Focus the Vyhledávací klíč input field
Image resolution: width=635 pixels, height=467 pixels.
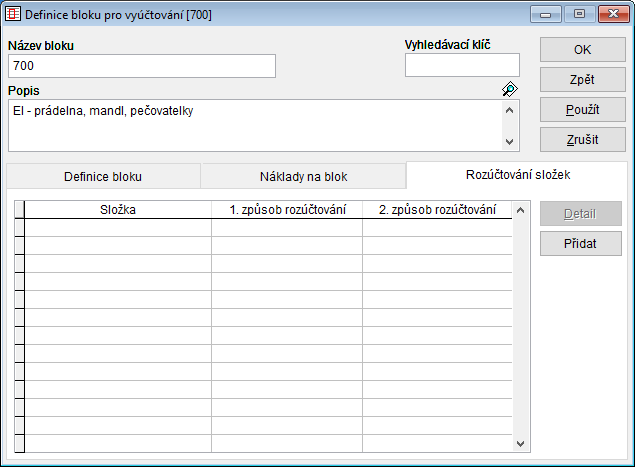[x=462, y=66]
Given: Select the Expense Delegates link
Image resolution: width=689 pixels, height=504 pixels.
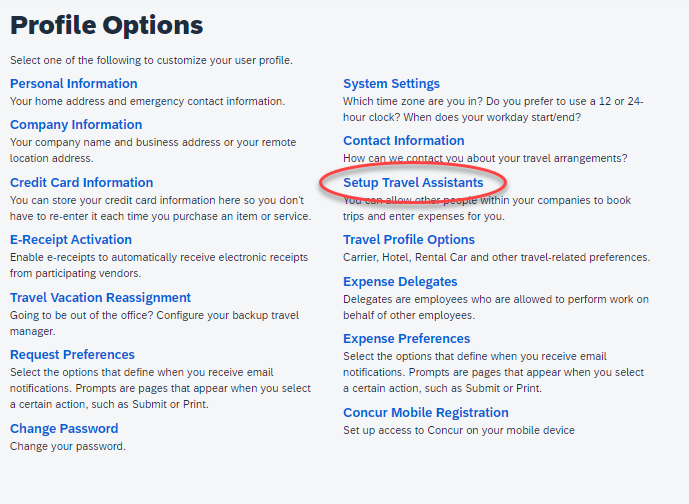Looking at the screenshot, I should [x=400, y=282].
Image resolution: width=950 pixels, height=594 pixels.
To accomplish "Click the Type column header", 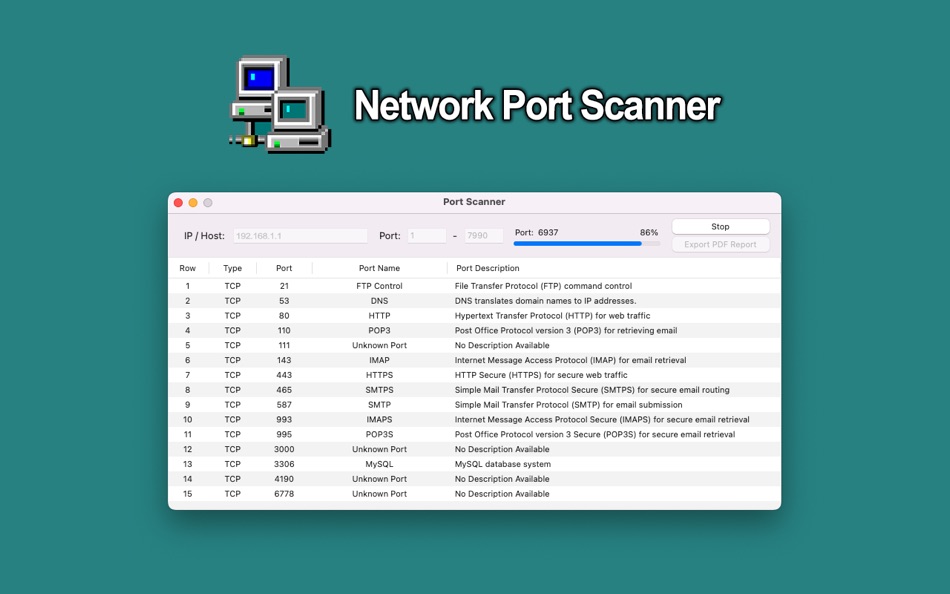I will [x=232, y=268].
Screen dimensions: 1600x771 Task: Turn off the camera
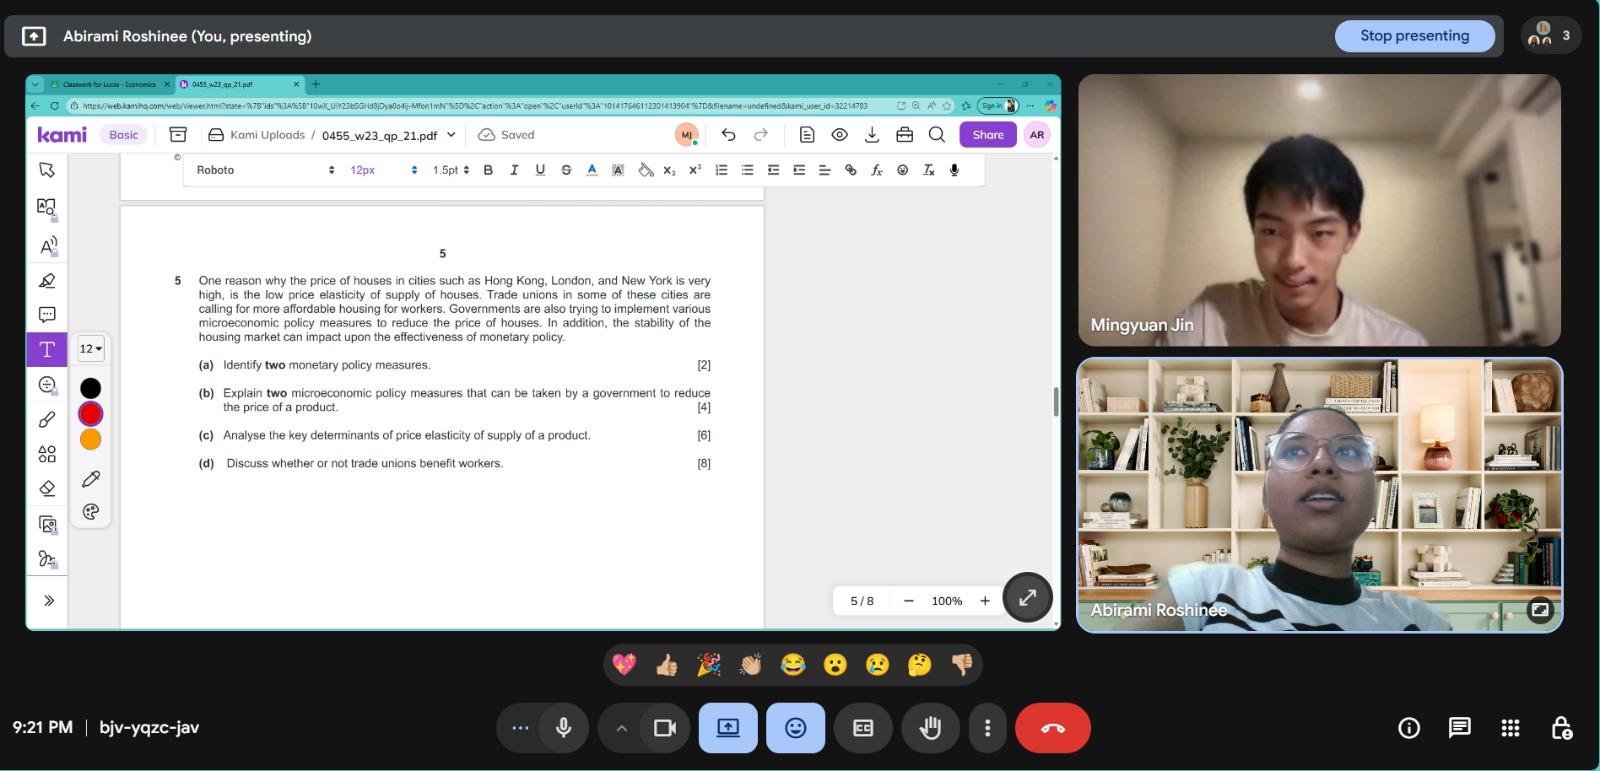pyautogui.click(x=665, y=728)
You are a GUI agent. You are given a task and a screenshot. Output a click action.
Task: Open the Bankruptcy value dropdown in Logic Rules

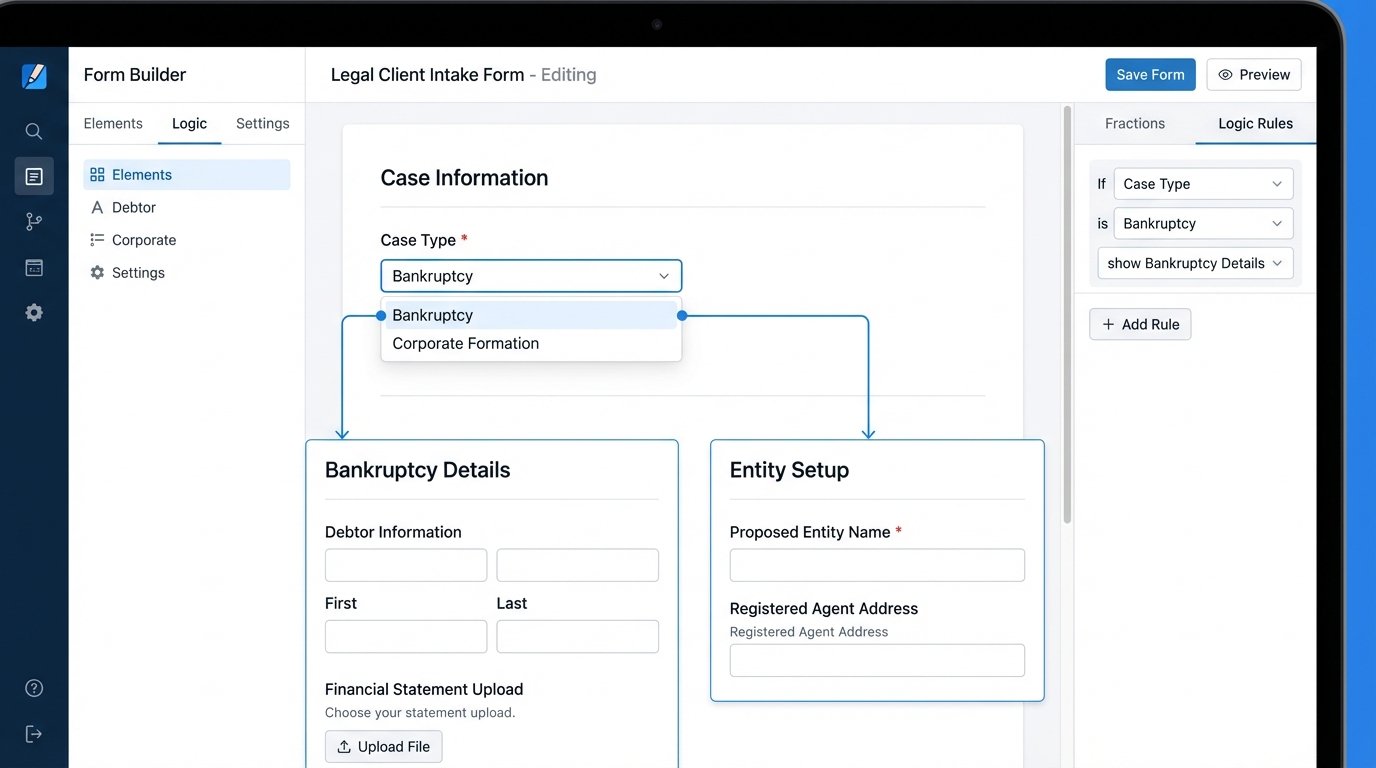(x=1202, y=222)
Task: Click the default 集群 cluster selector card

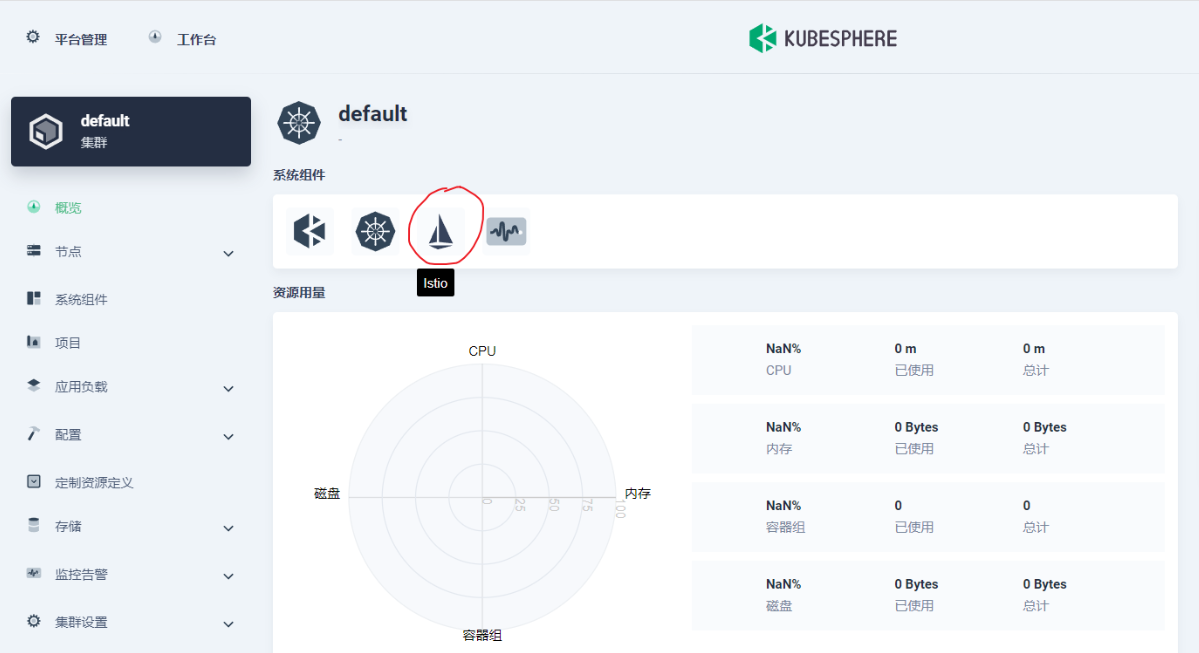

WHAT IS REQUIRED: In the entries above, find the line containing "Task: Open the". Transcribe it and every later line to the end, exactly, and leave out the pictures.

RESPONSE:
Task: Open the Bankruptcy value dropdown in Logic Rules

(x=1202, y=222)
Task: Click the default 集群 cluster selector card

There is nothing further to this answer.